## SELECTED PASSAGE
↓
Moreover, the person in charge verifies the entries as to the prescribed hours.
No such certification or attestation and verification are required in a
Logbook.
In the case of petitioner Artuz,
she certified and attested to the veracity of the entries she made in her DTRs
for July and August 1991. The entries were verified by the Personnel Section of
RHO VI and its Regional Director. In
the absence of evidence to the contrary, the presumption of regularity in the
performance of their official functions must be upheld.
Two. It was the
uncontroverted claim of petitioner that in 1991 the common practice in Region
VI, DOH, was that the employees would punch in their cards in the Bundy clock
as they entered or left the office.
These Punch Cards were compared with their DTRs, not with the Logbook,
in determining entitlement to salaries as the signing of the Logbook, according
to the Court of Appeals, was devised only as “a last precautionary measure.”[12] Evidently, petitioner Artuz
received her salaries for July and August 1991 as no irregularity was found in
her attendance in office.
Interestingly, it was only in a
Memorandum dated 26 October 1994 that Dr. Merceditas V. Cavaneyro,
OIC-Director IV, DOH, Region VI, required the employees of the Regional Field
Health Office of Region VI “to keep a daily record of office attendance registered
in the Bundy Clock and in the logbook or attendance sheet.”[13] It further provided –
The logbook or attendance sheet containing signatures of
employees shall certify correctness of bundy clock entries in the punch
card. Both documents shall contain the
same entries.
The Personnel Section is hereby authorized to check entries in
the punch cards vis-à-vis the attendance sheet. Falsification or irregularities in the keeping of time records
shall be dealt with accordingly.[14]
The Letter-Complaint against petitioner
Artuz was filed on 11 December 1991 and the aforementioned Memorandum
was issued only on 26 October 1994.
Obviously, the policy of strict compliance with the signing of the
Logbook or attendance sheet was only made almost three (3) years after the
filing of the instant Letter-Complaint against petitioner Artuz. This
Memorandum of 26 October 1994, therefore, cannot be made to apply to her.
Third. The CSC and the Court of Appeals faulted petitioner
Artuz for her non-production of her Punch Cards. In its Resolution No. 981650,
the CSC stated that petitioner Artuz never presented her Punch Cards and that
she did not even explain where they were.[15] On its part, the appellate
court noted that the Punch Cards were “not at all offered in evidence.”[16] This assumes that the Punch
Cards would prove that the entries therein did not tally with the DTRs of
petitioner. This is pure speculation leading to a vicious conclusion.
↑
## RECORD LIST
↓
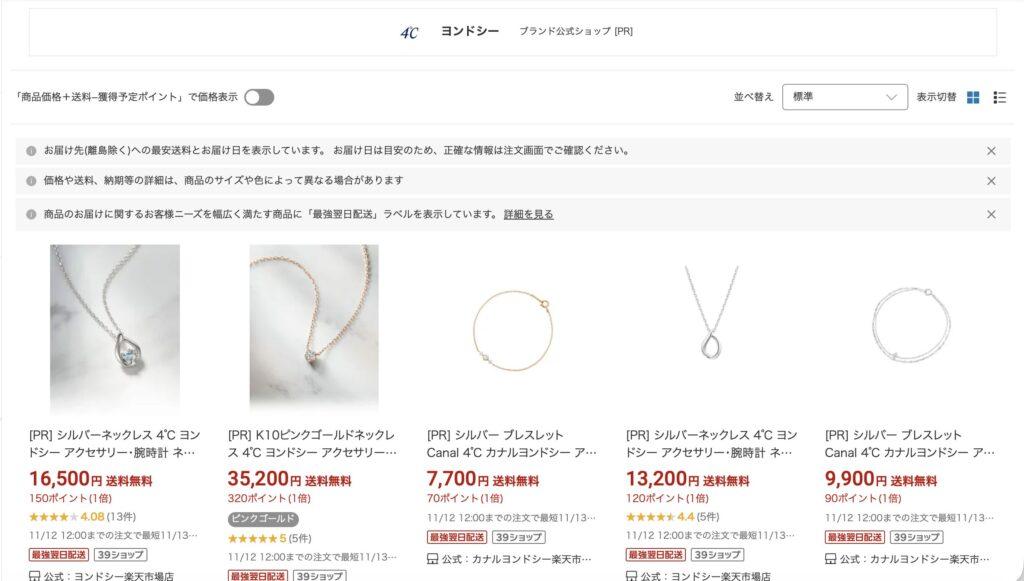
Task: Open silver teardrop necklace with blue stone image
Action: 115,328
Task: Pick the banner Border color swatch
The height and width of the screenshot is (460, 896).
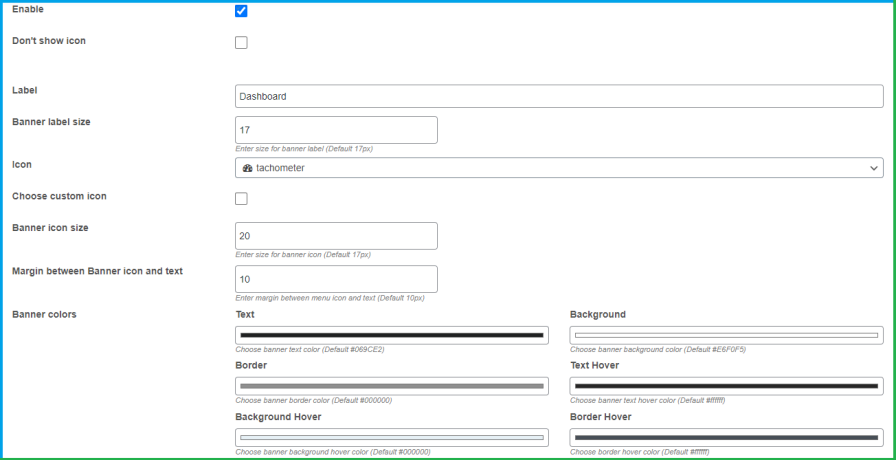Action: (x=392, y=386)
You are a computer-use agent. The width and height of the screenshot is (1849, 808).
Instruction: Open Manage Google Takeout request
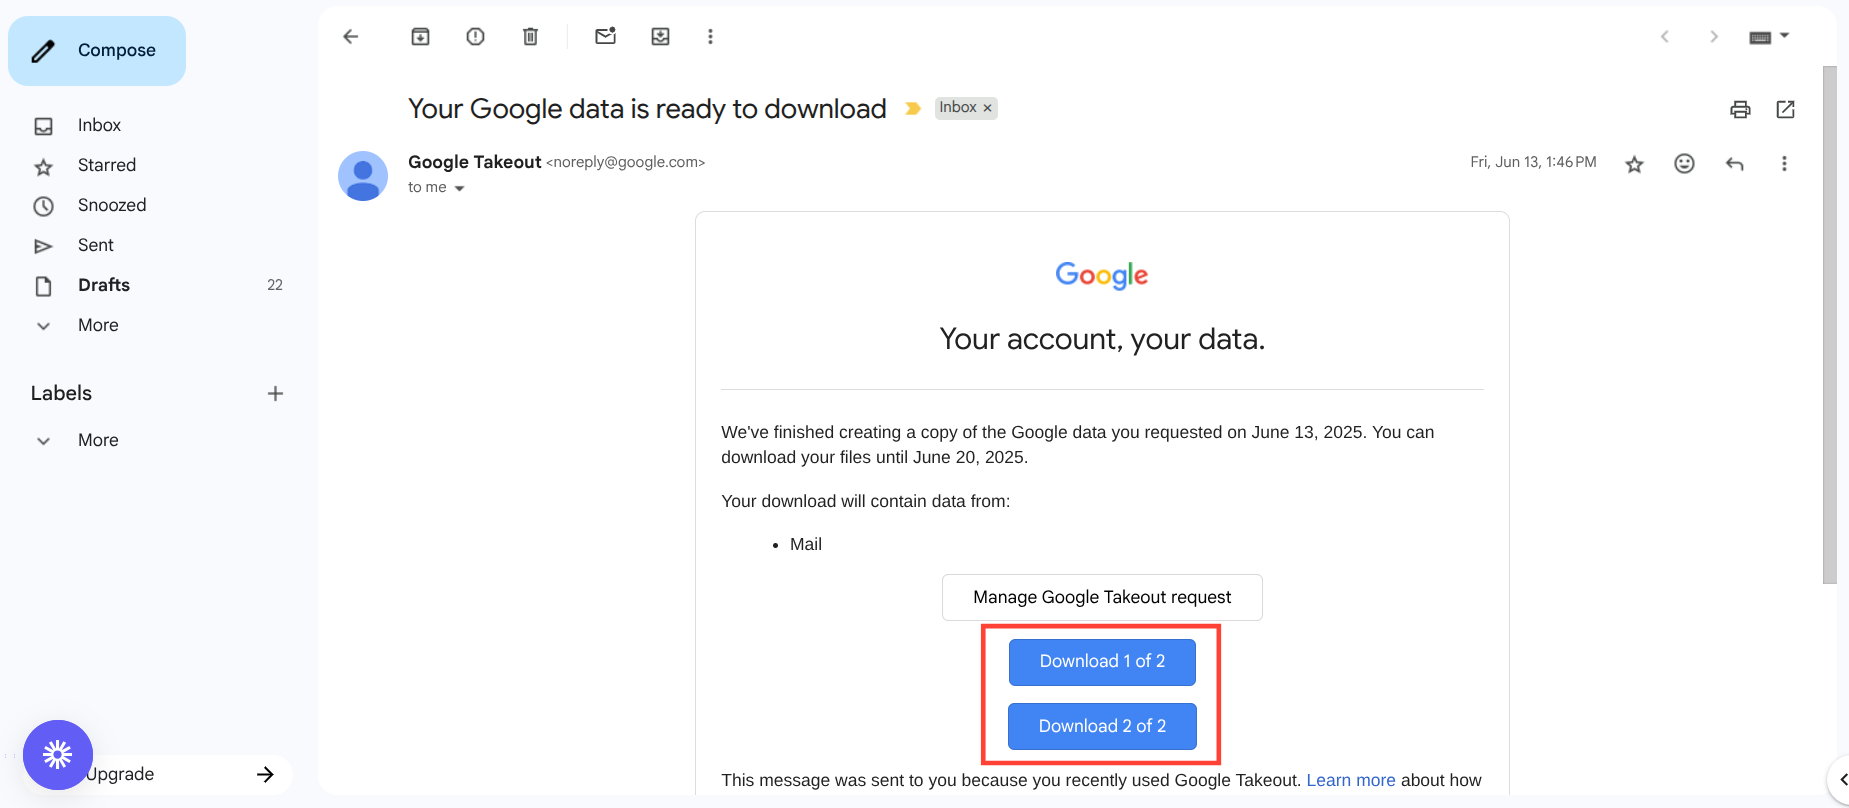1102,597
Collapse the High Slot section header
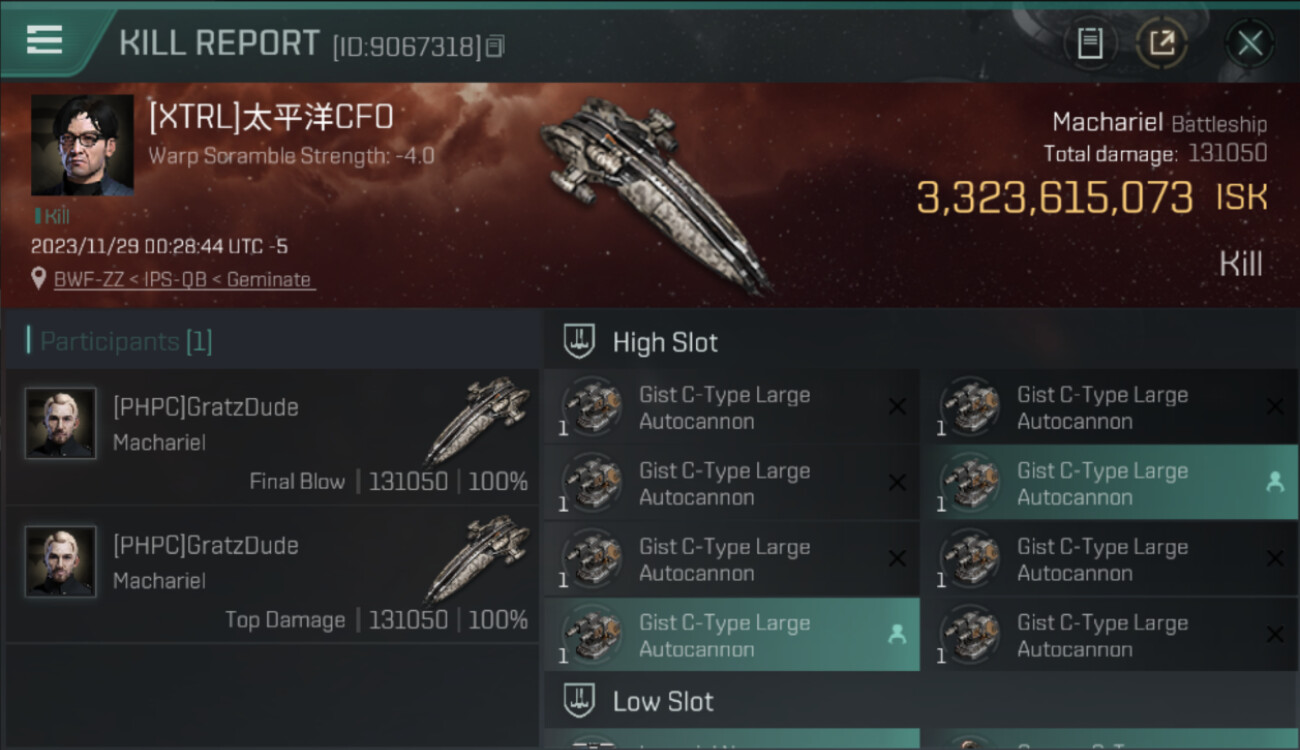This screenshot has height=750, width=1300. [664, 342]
↑
↓
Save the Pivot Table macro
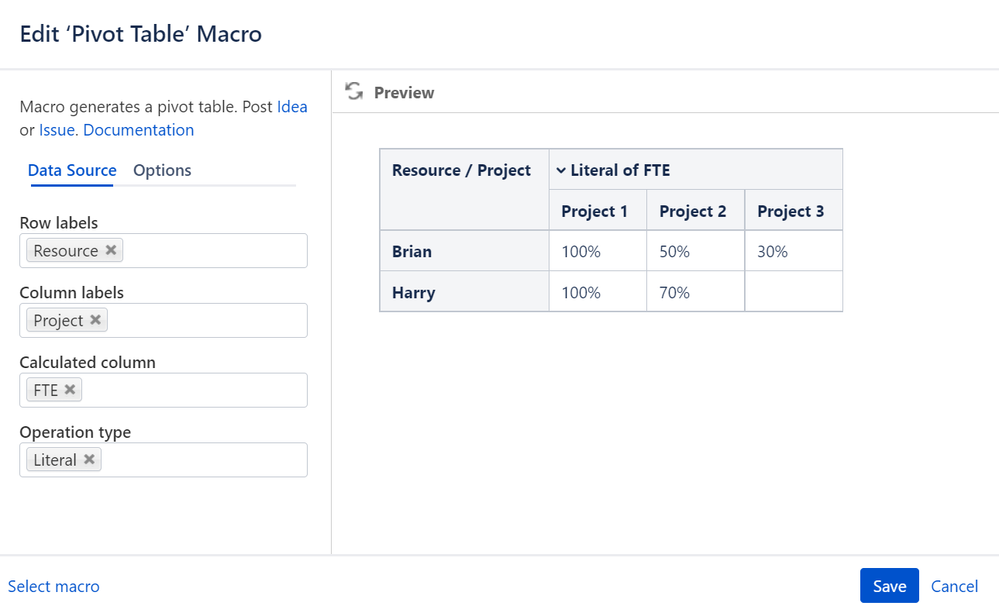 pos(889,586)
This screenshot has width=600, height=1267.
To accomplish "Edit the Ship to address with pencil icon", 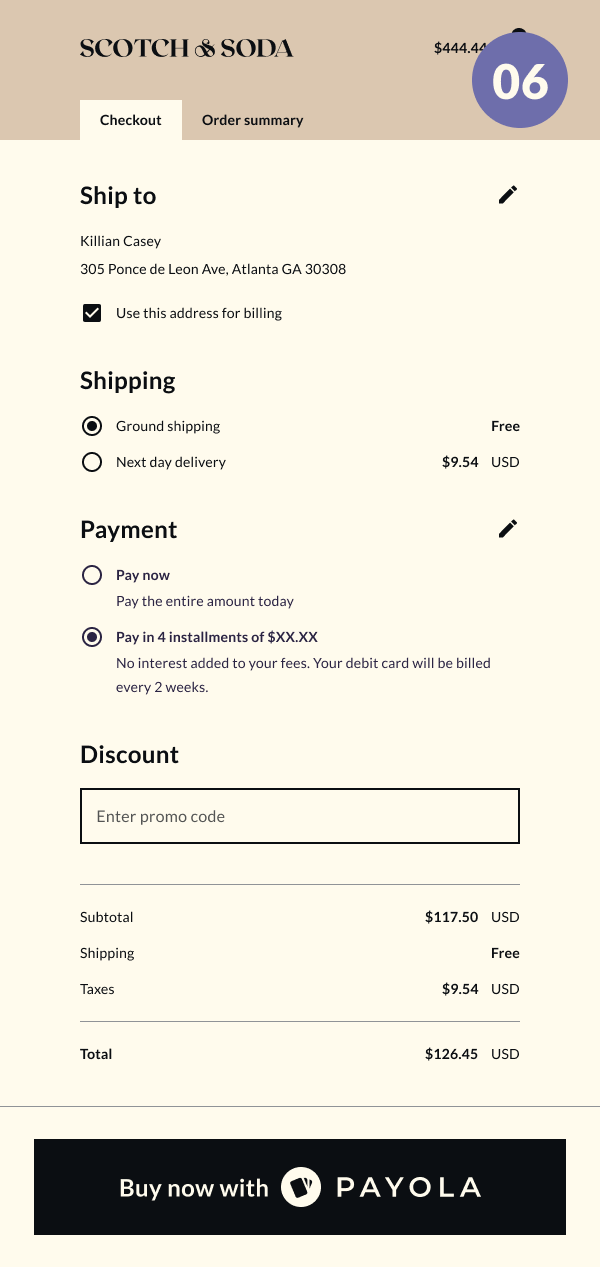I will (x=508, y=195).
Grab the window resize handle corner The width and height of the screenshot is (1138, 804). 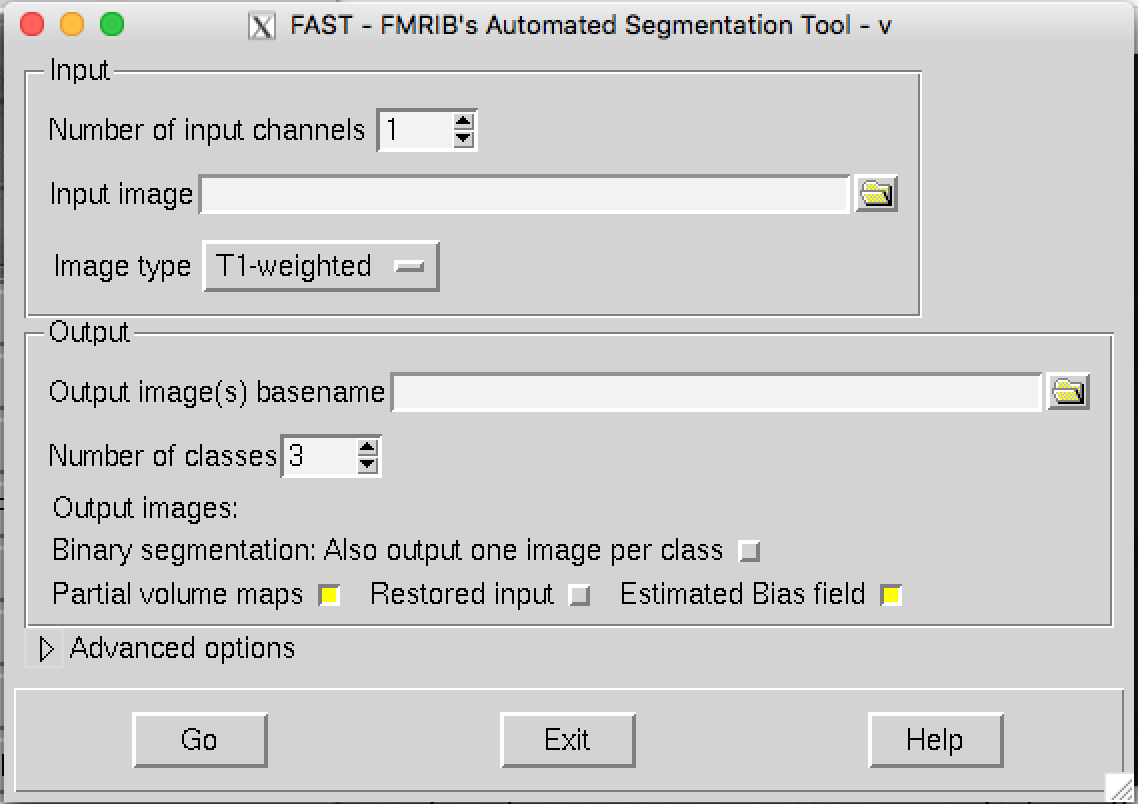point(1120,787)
↑
## WHAT TO DO
Will you quote the court excerpt on Artuz's attendance records word for word, everything from "Interestingly, it was" down to "same entries."? The records have nothing to do with what is asked here.

## TASK RESPONSE
Interestingly, it was only in a
Memorandum dated 26 October 1994 that Dr. Merceditas V. Cavaneyro,
OIC-Director IV, DOH, Region VI, required the employees of the Regional Field
Health Office of Region VI “to keep a daily record of office attendance registered
in the Bundy Clock and in the logbook or attendance sheet.”[13] It further provided –
The logbook or attendance sheet containing signatures of
employees shall certify correctness of bundy clock entries in the punch
card. Both documents shall contain the
same entries.